How we worked with Transport for London to create a mentor scheme
Transport for London (TfL) and Fujitsu launched an inter-company mentoring scheme – Reach – at Fujitsu’s London Office in 2018.
Through mentoring, coaching and giving advice from experience, Reach supports the diverse talent pipeline for senior leadership positions. Like Fujitsu, TfL is dedicated to Diversity and Inclusion and this made us the perfect community partners.
Why is this needed?
Studies have shown that across the UK, significantly more ethnically diverse employees than White British employees feel that career progression was an important part of their working life, and that many viewed mentoring as a positive tool to help achieve this career progression.
The Chartered Institute of Personal Development study also found that ethnically diverse employees were more likely to say that seeing successful role models like them, and greater diversity at senior levels, would help boost their career progression.

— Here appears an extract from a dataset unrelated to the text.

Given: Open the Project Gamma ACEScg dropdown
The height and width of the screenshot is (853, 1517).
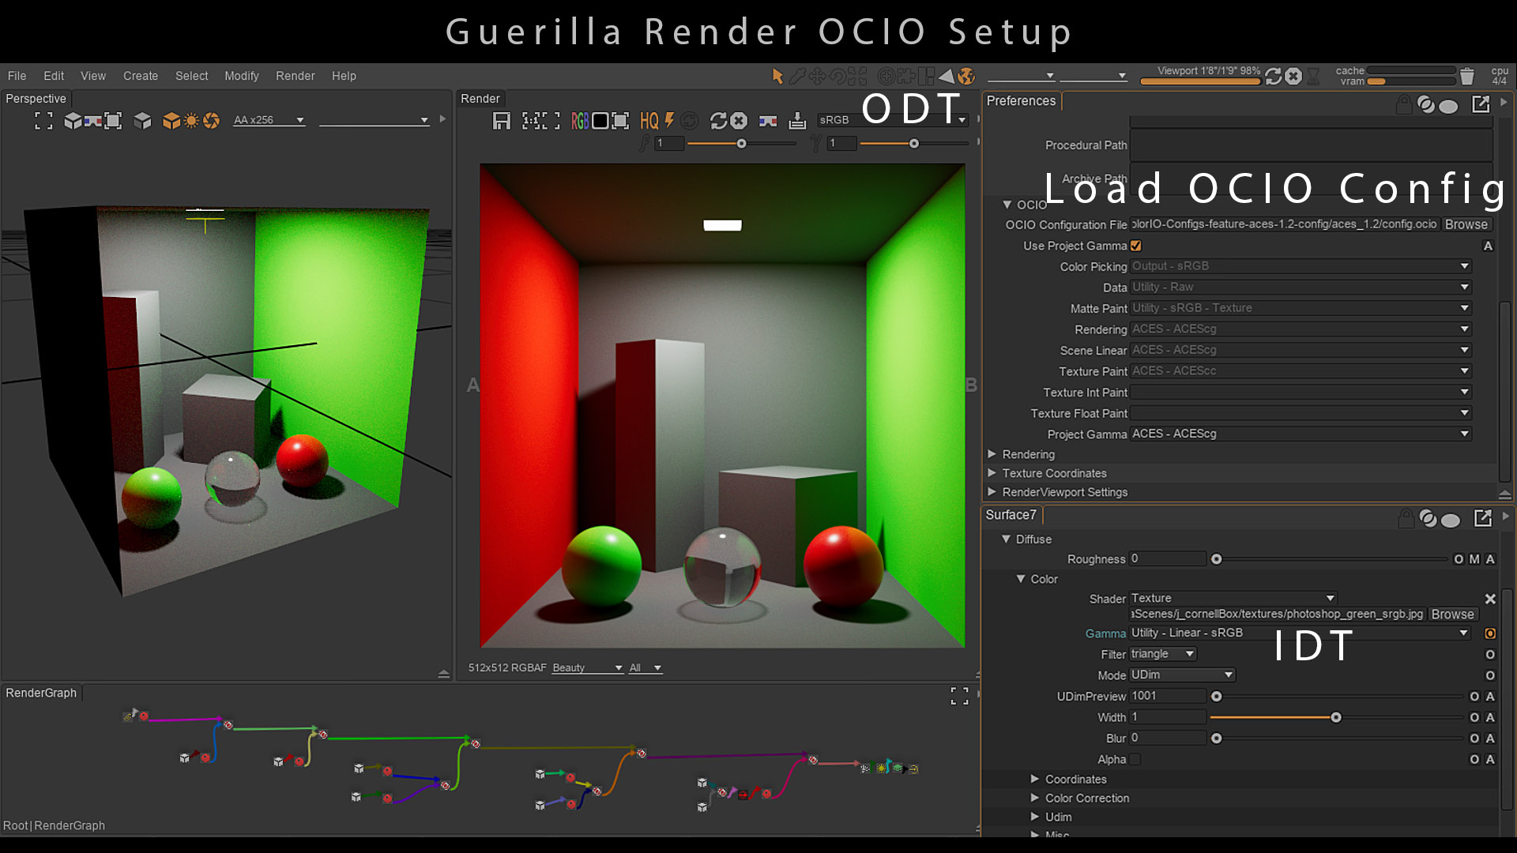Looking at the screenshot, I should (x=1464, y=434).
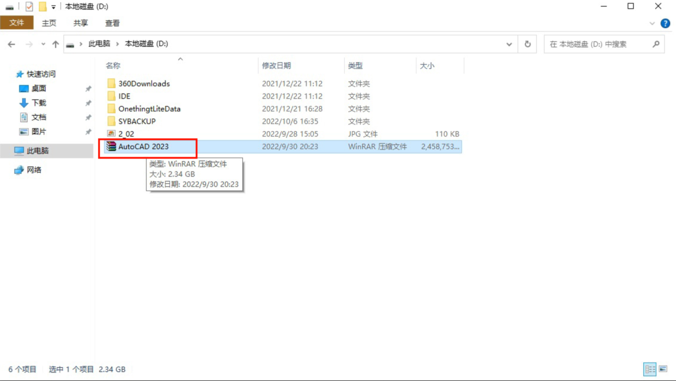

There is also a business benefit – organisations with the most ethnic and culturally diverse executive teams are 33% more likely to have industry-leading profitability. This is because high-performing diverse teams are less likely to make decisions based on unconscious bias, are more innovative and more able to adapt to change.
Reach was created to help overcome the barriers identified in the research and to ensure future sustained organisational success.
How does the scheme work?
Reach had 2 focus points- Reaching out and reaching up:
- Reaching out: Each mentoring pair had a participant from TfL and Fujitsu – in total we had 7 mentors and mentees from each organisation, making 14 inter-company pairs in total. This connection to another organisation encouraged skills and experience to be shared, and new networks to be created.
- Reaching up: This focussed on supporting the diverse talent pipeline in developing their careers and reaching their potential. Through mentoring, coaching and giving advice individuals were given support to prepare them to reach senior leadership positions in the future.
What were the results?
Recognising and respecting diversity in the workplace creates high-performing inclusive teams which ultimately delivers value back to organisations through increased engagement, innovation and collaboration.
It is clear that Reach has had a positive impact on mentees in the first 3 months, with feedback from mentees showing that:
- ‘I can effectively network around any room’ increased 24%
- ‘I feel that I can be completely myself at work’ increased 15%
- ‘I feel that my career progression is in my control’ increased 9%
- ‘I feel confident in my role at work’ increased 7%
For me, the most encouraging feedback was that mentees felt that their career progression is more in their control. This shift in perception, along with the increased confidence in networking skills will mean mentees will take more direct actions to achieve their career aspirations, which as the research suggests is an important part of life.
I was keen to look at the impact Reach had beyond the statistics and asked all participants for feedback – and themes coming through matched the statistical data.
‘… his advice and encouragement has made me think more about the most important things in my life outside work to help me focus on what really matters in my career development… he keeps my overall best interests in mind and is insightful in setting priorities to achieve work life balance keeping my values in sight.’ – TfL Mentee
‘She is absolutely brilliant and am learning so much form her.’ – Fujitsu Mentee
In total, we have supported 14 people in progressing their careers, expanded the networks of 28 people and have been awarded a Transport for London 2018 Supplier Award under the category of – Best initiative for those under-represented in the workplace.
Going forward, we will launching a second cohort in 2019. From feedback we have received from cohort one, we have made some changes: we have shortened the scheme to 4 months and are providing session guides to provide a more structured approach to each mentoring session.
As an organisation, it has highlighted that our customers and partners have shared barriers and challenges, and by partnering together we can have a positive impact in supporting diverse talent.
My advice to other organisations thinking of doing something similar is to make sure you get the right community partner – an organisation who shares your values, and work together as one team with the shared goal of supporting diverse talent.